I know a lot of women in the University of Port Harcourt. But on that day Madam was there and so pleasantry was curtailed. Madam could tell I was avoiding some people. But is not presumption better than catching a criminal red-handed? When the ladies drove by I would look into the bushes to find imaginary squirrels, and when she observed I smiled. Who wan die!
Universities are great places. There are minimal restrictions, except for those glorified secondary schools. The dresses I saw in the University of Port Harcourt are not different from what I see on television, I mean those movies you watch only when you are at home, alone, with the door bolted. The ladies were so young but their dresses were far more tales-carried. We walked and greeted the few people we could. I eventually had some snap shots with her and some other ladies, those who were not on the suspects’ list.
Ladies, do not befriend a writer if you do not want to die early. A lot makes him write.
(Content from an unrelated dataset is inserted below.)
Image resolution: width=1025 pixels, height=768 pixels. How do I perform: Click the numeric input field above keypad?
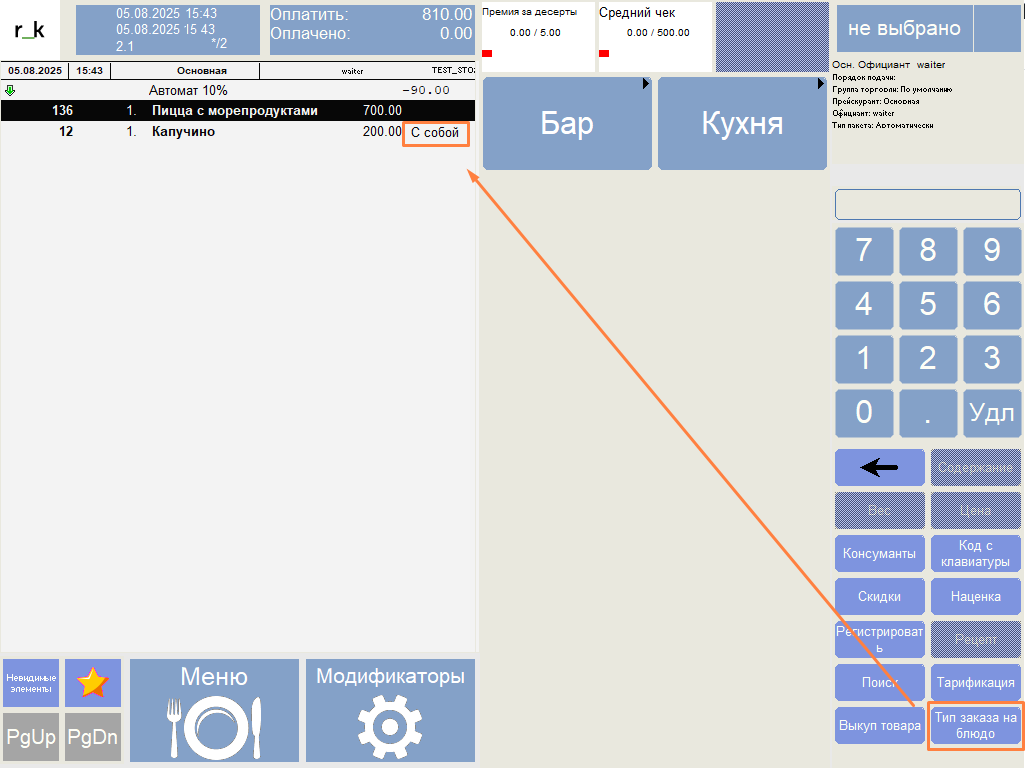tap(927, 205)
And sometimes they are not the conventional muse, of a change of a university name; a politician’s spending of the state’s allocation on his child’s naming ceremony. Or a trip to Dubai, to one of the strip-clubs when the official information states: “medical treatment”. Madam enjoyed herself but when I thought that I had scaled through the day without a hitch she asked me who the lady I had collected her phone number was. I lied, of course. And we went home peacefully. Who wan die!